La révolution de l'optogénétique a commencé par la découverte des opsines Channelrhodopsin et Halorodopsin, qui sont exprimées par certains gènes, et de leur sensibilité à la lumière et s'est poursuivie avec la démonstration de leur expression dans les cellules neuronales. Jusqu'à présent, l'optogénétique a eu deux grands champs d’application : la manipulation optique des circuits neuronaux pour établir le rôle de cellules spécifiques dans le contrôle de comportements ou de pathologies et l'expression d'actionneurs ou d'inhibiteurs optogénétique dans la rétine pour la restauration de la vision.

Qu’est-ce qui a inspiré cette Chaire d’Excellence que vous dirigez aujourd’hui ?

Depuis plusieurs années, nous nous sommes concentrés avec mon équipe sur le développement de nouvelles méthodes optiques pour la stimulation optogénétique des neurones. En collaboration avec de nombreux neurophysiologistes, nous avons démontré la faisabilité de la stimulation holographique sur des preuves de concept in vitro et in vivo et sur différents modèles allant du poisson zèbre à la souris. L'holographie est ainsi devenue aujourd’hui l'une des approches les plus utilisées en combinaison avec l’optogénétique pour la manipulation des circuits neuronaux.

**EXTRAITS DES DONNÉES**

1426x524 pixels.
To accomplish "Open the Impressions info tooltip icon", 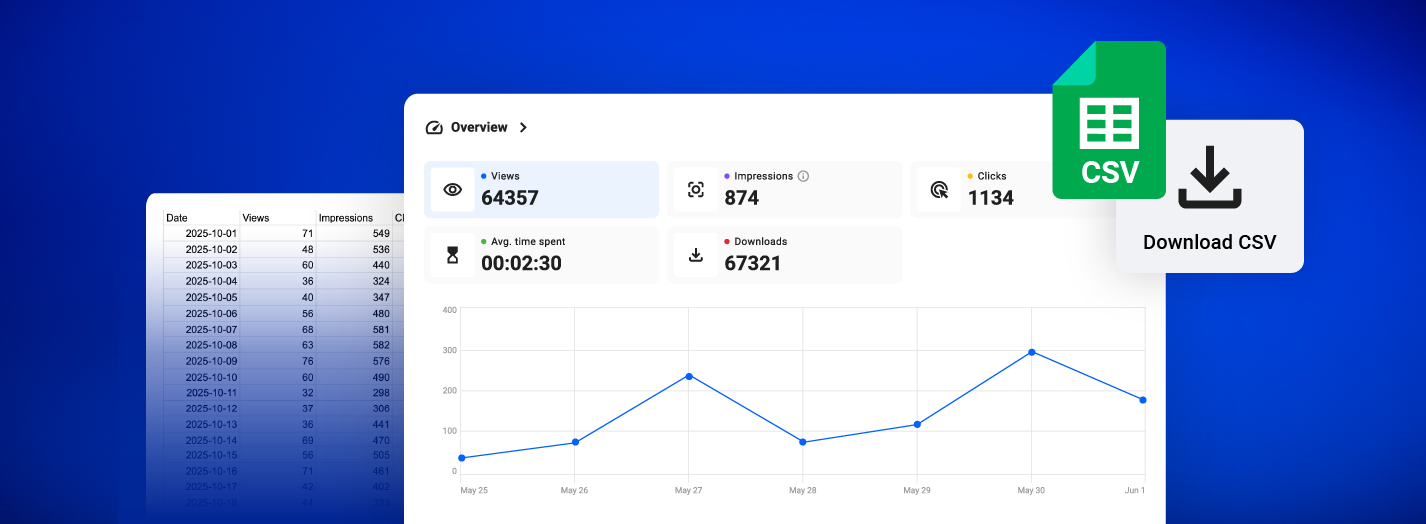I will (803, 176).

* * *

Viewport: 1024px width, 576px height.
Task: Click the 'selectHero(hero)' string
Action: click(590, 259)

**EXERCICES À RÉALISER**
A: D'après le texte sur l'optogénétique, quelles opsines ont marqué le début de la révolution de l'optogénétique ?
B: Restituez à l'identique le passage du texte sur l'optogénétique qui va de « La révolution de » à « dirigez aujourd’hui ? ».
C: Reprenez le texte sur l'optogénétique et poursuivez-le après sa dernière phrase.

**RÉSULTATS**
A: Channelrhodopsin et Halorodopsin.

B:
La révolution de l'optogénétique a commencé par la découverte des opsines Channelrhodopsin et Halorodopsin, qui sont exprimées par certains gènes, et de leur sensibilité à la lumière et s'est poursuivie avec la démonstration de leur expression dans les cellules neuronales. Jusqu'à présent, l'optogénétique a eu deux grands champs d’application : la manipulation optique des circuits neuronaux pour établir le rôle de cellules spécifiques dans le contrôle de comportements ou de pathologies et l'expression d'actionneurs ou d'inhibiteurs optogénétique dans la rétine pour la restauration de la vision.

Qu’est-ce qui a inspiré cette Chaire d’Excellence que vous dirigez aujourd’hui ?

C:
Nous nous sommes ensuite intéressés à l’application des méthodes développées sur les questions biologiques. C'est à ce moment que j'ai décidé de me concentrer sur l'utilisation de l'holographie pour étudier les mécanismes qui règlent le traitement du signal à travers les principales voies visuelles, de la rétine jusqu'au cortex visuel primaire en passant par le noyau géniculé latéral. Ceci est devenu le cœur du projet de la Chaire d’Excellence AXA.

Quels sont les objectifs et les enjeux de la Chaire ?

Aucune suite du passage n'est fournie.